Balancing your agility, resilience, and cost-base (ARC) is critical for thriving in this rapidly changing market. In the second insight of this series, Alan Dale and Alex Mumford explain how you can use it to understand your profitability drivers.

In a constantly evolving environment and competitive landscape, business leaders should be focussed on understanding, sustaining, and increasing margins.

Our clients have varying agendas and objectives – and every situation is different. However, very often the solution is the same: asking the right questions, and assembling and analysing available data and information that allows them to look at their business from a different perspective, not relying on out-dated metrics, performance drivers, and views.

Although there's typically a focus on financial information in decision making, there can be a significant gap between operational, commercial, and financial views, as well as understanding of the business.
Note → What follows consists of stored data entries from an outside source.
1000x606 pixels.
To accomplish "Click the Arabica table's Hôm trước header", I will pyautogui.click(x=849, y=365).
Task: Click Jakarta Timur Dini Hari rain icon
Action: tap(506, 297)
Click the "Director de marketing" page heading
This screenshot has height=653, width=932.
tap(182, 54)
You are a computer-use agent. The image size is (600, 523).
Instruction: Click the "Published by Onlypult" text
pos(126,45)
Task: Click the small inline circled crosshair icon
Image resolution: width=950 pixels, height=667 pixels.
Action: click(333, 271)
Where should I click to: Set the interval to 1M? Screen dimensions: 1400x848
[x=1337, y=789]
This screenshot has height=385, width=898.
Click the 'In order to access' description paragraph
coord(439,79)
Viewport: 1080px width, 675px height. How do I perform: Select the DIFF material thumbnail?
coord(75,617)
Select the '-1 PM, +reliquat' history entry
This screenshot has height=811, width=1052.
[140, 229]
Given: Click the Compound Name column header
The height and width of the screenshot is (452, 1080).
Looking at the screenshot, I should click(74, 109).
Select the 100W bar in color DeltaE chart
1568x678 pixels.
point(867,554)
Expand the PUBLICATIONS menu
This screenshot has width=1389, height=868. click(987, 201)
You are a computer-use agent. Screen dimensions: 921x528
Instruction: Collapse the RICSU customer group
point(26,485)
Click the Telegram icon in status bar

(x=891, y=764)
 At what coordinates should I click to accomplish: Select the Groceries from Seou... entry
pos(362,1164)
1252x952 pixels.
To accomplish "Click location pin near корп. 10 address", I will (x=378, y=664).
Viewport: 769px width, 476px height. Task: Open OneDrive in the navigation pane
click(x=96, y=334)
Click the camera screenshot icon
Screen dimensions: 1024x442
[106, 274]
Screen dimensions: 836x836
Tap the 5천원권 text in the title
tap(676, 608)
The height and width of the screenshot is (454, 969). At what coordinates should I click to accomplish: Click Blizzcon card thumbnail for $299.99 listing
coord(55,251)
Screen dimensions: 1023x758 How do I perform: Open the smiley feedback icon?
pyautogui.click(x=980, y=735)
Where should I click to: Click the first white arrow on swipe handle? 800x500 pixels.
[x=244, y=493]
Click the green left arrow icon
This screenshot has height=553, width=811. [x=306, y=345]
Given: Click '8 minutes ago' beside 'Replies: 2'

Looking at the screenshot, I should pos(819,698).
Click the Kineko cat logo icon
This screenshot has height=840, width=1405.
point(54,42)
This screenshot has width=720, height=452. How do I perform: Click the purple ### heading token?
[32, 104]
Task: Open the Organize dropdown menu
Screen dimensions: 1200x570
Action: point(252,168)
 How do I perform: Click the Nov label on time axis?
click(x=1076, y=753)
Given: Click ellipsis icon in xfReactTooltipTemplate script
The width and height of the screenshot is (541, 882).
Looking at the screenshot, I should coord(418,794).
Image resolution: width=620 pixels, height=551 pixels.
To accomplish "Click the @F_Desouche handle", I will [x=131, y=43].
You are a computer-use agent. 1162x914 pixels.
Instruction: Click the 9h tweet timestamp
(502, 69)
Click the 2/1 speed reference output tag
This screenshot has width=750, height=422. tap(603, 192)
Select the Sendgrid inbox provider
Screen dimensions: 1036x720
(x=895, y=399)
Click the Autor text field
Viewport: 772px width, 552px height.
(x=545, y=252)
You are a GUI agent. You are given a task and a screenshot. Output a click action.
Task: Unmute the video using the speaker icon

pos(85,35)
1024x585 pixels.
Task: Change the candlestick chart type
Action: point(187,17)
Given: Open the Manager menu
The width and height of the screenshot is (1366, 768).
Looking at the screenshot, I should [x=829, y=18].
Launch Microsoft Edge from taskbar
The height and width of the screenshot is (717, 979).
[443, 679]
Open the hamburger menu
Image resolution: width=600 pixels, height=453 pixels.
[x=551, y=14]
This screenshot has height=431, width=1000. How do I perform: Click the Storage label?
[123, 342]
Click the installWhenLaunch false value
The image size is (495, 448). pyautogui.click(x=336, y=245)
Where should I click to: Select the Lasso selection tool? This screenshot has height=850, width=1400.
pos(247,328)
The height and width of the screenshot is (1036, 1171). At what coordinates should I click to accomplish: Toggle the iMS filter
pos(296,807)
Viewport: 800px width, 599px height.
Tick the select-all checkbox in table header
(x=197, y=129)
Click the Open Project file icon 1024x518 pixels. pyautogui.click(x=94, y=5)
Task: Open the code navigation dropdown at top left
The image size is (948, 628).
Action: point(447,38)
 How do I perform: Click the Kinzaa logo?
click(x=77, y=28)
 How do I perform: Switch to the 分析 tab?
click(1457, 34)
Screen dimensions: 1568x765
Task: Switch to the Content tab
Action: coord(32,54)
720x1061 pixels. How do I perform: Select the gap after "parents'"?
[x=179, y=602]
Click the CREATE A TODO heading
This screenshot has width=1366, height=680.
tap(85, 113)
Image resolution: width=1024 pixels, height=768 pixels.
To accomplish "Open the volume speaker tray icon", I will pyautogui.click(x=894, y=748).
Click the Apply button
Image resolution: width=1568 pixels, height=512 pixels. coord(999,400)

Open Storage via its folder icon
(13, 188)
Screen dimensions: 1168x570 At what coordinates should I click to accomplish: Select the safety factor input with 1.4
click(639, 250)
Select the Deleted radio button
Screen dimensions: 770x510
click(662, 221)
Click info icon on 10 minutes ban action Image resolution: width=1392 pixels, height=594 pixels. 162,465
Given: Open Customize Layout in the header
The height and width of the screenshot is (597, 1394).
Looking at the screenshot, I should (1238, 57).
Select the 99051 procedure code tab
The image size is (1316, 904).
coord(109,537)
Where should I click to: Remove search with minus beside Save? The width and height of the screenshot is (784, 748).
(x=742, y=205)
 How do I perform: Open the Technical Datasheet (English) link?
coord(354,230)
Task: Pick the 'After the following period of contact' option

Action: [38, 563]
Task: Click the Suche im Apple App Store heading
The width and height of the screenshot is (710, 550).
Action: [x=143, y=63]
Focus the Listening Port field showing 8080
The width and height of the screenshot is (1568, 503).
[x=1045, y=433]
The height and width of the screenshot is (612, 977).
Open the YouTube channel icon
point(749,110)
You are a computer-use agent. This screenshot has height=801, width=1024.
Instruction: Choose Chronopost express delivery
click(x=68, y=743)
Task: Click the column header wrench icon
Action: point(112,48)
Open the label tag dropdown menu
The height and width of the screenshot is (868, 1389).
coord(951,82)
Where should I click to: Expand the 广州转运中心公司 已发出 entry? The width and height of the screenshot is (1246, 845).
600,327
By bridging these gaps, our clients have accessed more powerful insights that inform better decisions and improve their ARC balance.

The right questions aren't always easy questions

It's important to be upfront with your business and management teams. That often means asking them, and yourself, questions that get to the heart of the matter– and may be challenging and difficult:

  • Do we know which products or services are profitable?
  • How do I appropriately attribute direct and indirect costs to a product or service?
  • Does my pricing strategy reflect our true cost to serve?
  • Is my margin sustainable in the current and forecasted environment?
  • Which operational and business processes cause inefficiency and drive cost for certain product groups and customers?
  • What value does my back-office deliver and how do I attribute it to my products or services?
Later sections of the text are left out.